Half-duplex transmission is mainly used in a current wireless communications system such as a WI-FI system or a Long Term Evolution (LTE) system. Signal sending and receiving cannot be simultaneously performed on a same time-frequency resource in the half-duplex transmission. In the other approaches, a full-duplex transmission method used in a WI-FI system is described, and signal sending and receiving can be simultaneously performed on a same channel in the WI-FI system. Because WI-FI transmission may occupy the entire channel, and does not need frequency multiplexing, resource allocation is fixed, and user equipment needs little time to prepare to transmit a signal. Therefore, after detecting or receiving some preambles, the WI-FI system can immediately transmit a signal in order to implement full-duplex transmission.
However, the foregoing full-duplex transmission solution is applicable to only the WI-FI system, and is inapplicable to an LTE system that needs frequency multiplexing, because resource allocation in the LTE system needs to be dynamically determined, and user equipment needs to perform rate matching according to a size of an obtained transport block. Compared with the WI-FI system, in the LTE system, the user equipment needs more time for resource configuration. In a frequency division duplex (FDD) mode in a current LTE system, for uplink scheduling, a base station sends uplink scheduling information to user equipment four milliseconds (ms) earlier, and for downlink scheduling, the user equipment needs to obtain in advance scheduling-related information from the base station, for example, a channel state indication (CSI), a cache size, and a scheduling resource. Downlink scheduling information and downlink data may be transmitted in a same subframe. A scheduling process in the FDD mode may be applied to the LTE system to implement full-duplex transmission. For example, n is a natural number. In an (n−4)th subframe, the base station sends uplink scheduling information for transmitting an uplink channel in an nth subframe, and the base station transmits downlink scheduling information in the nth subframe at the same time. In this way, the user equipment can simultaneously perform signal sending and receiving in the nth subframe.

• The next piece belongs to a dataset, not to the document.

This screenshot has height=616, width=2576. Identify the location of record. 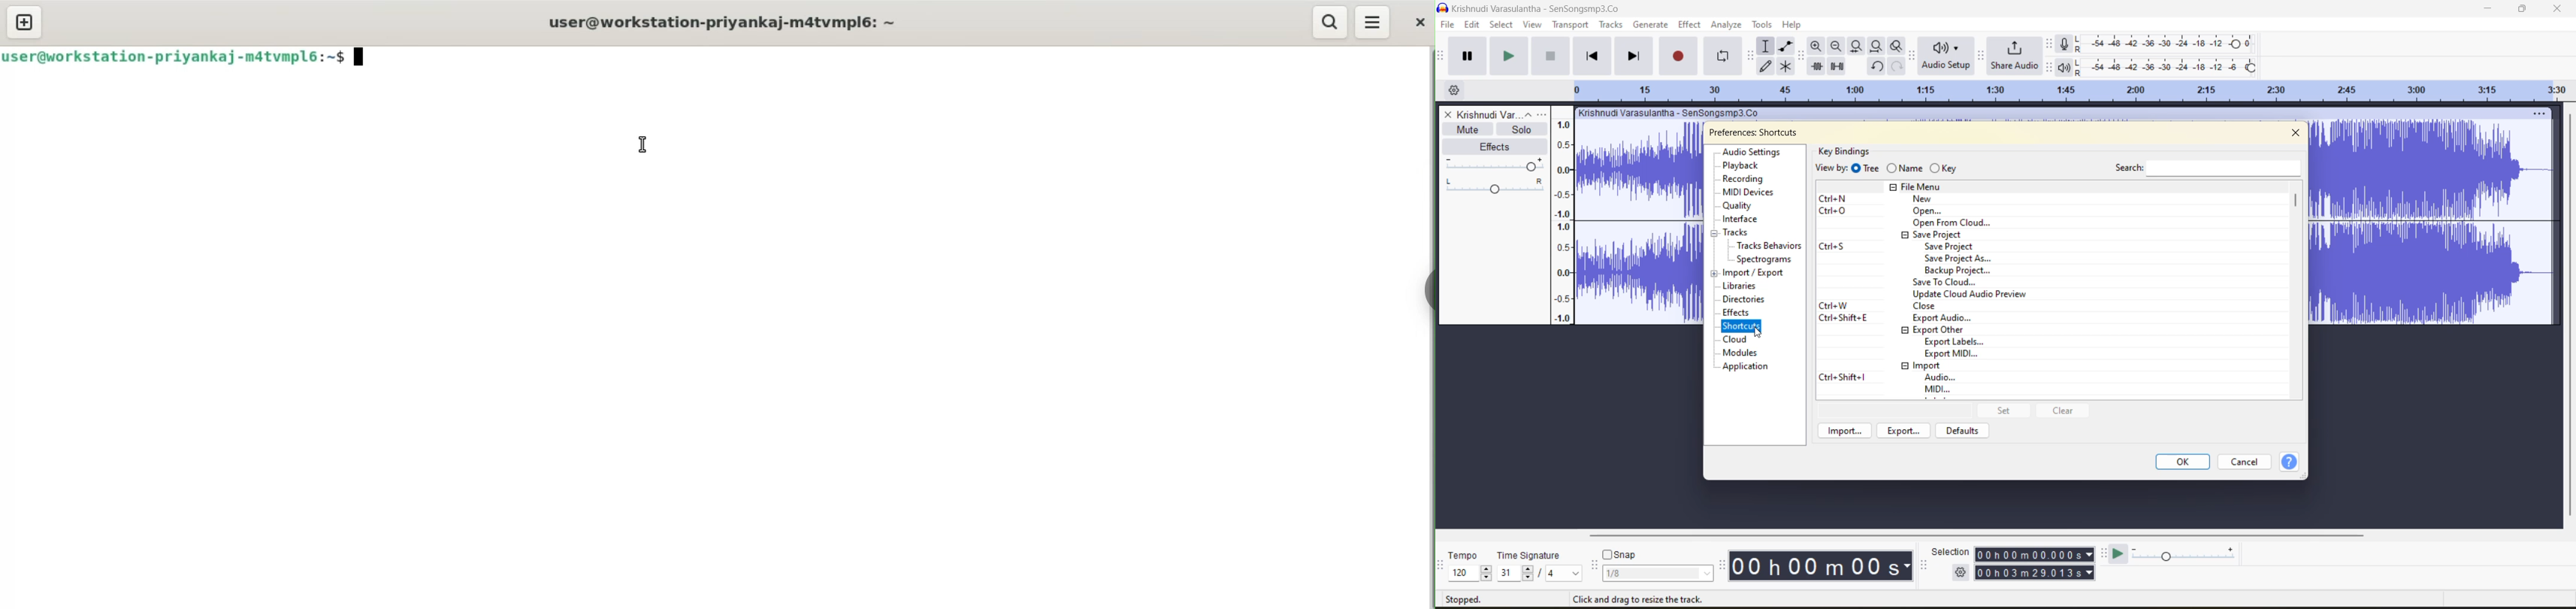
(1680, 55).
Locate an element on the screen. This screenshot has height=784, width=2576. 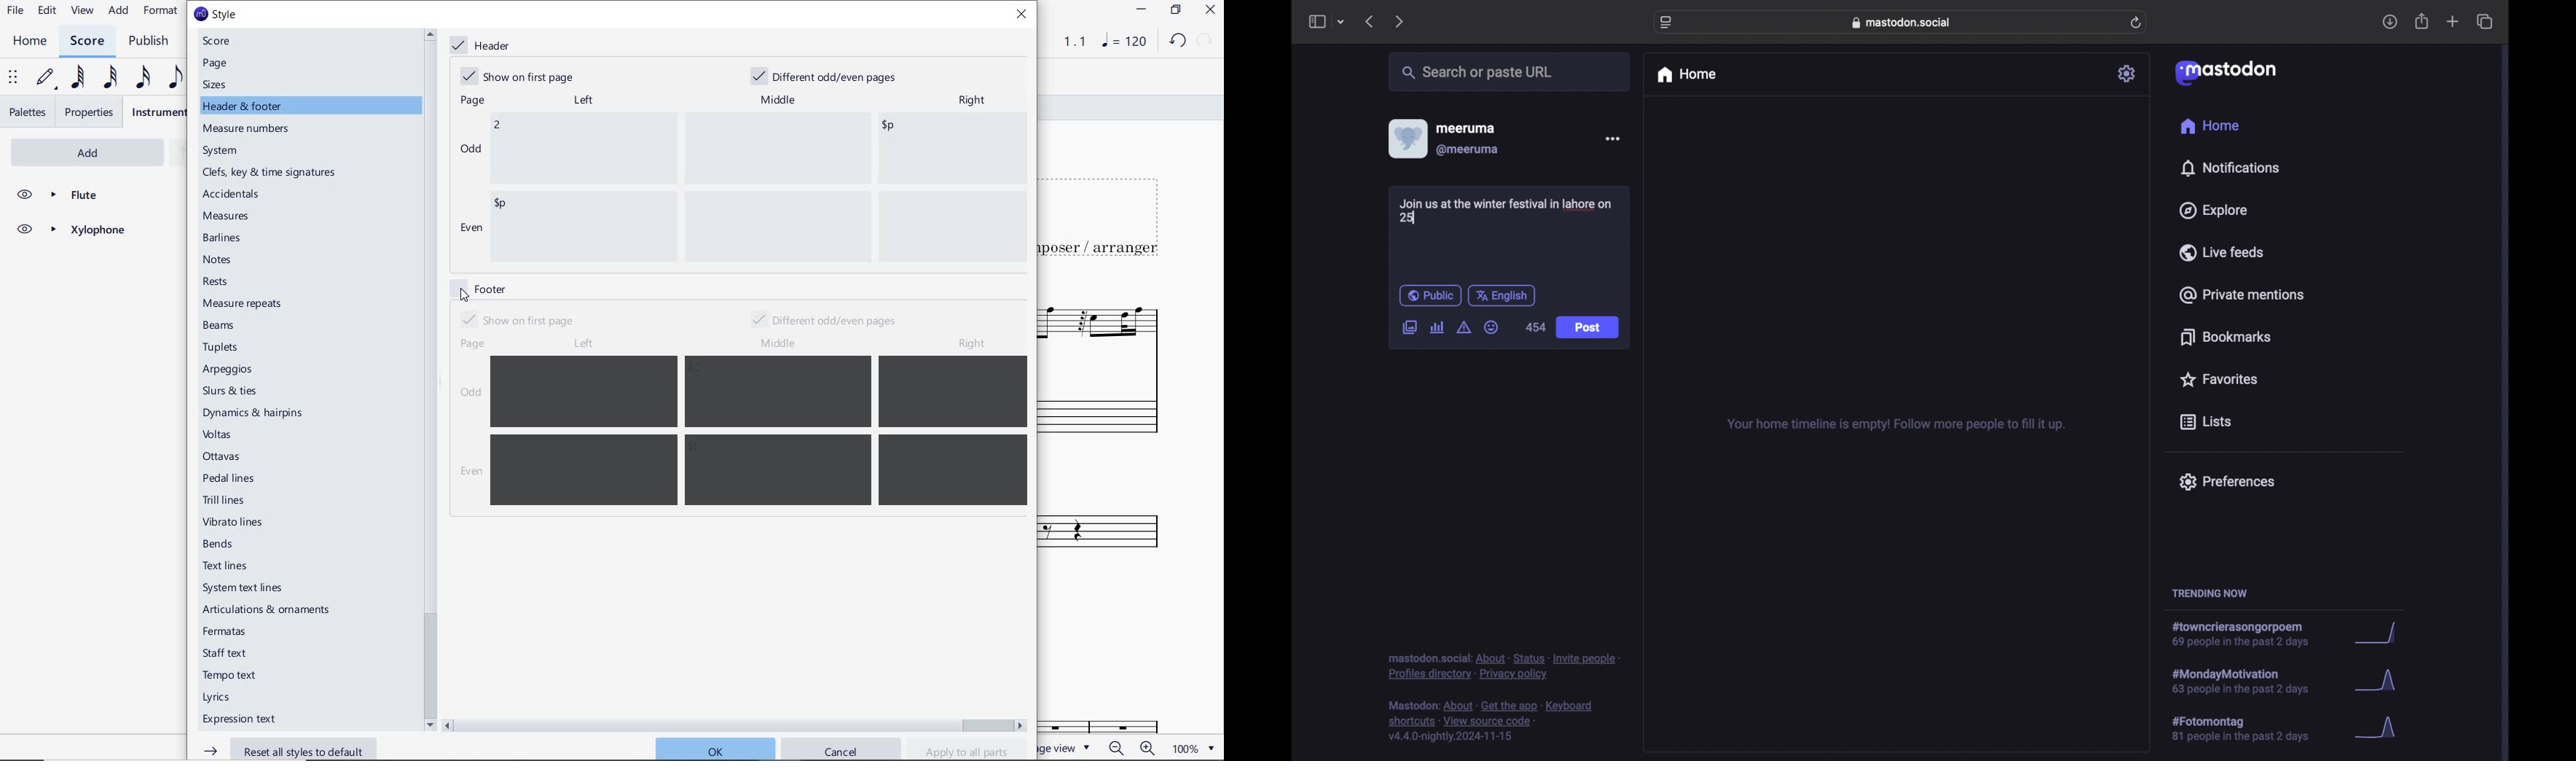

In the described full-duplex transmission solution implemented in the LTE system, when sending the uplink scheduling information in the (n−4)th subframe, the base station is still unsure of whether there is also downlink transmission in the nth subframe for the same user equipment. In addition, there are different transmission power requirements for uplink transmission in the full-duplex transmission and that in the half-duplex transmission. As a result, the base station is unsure of whether there is a problem of self-interference cancellation in the uplink transmission in the nth subframe in the full-duplex transmission. Consequently, uplink channel power control in the nth subframe cannot be correctly set. Because imprecise power control results in intense self-interference, and the self-interference is hard to be canceled, downlink data is undetectable. Consequently, in the other approaches, in the full-duplex transmission implemented in the LTE system, a system gain is extremely low.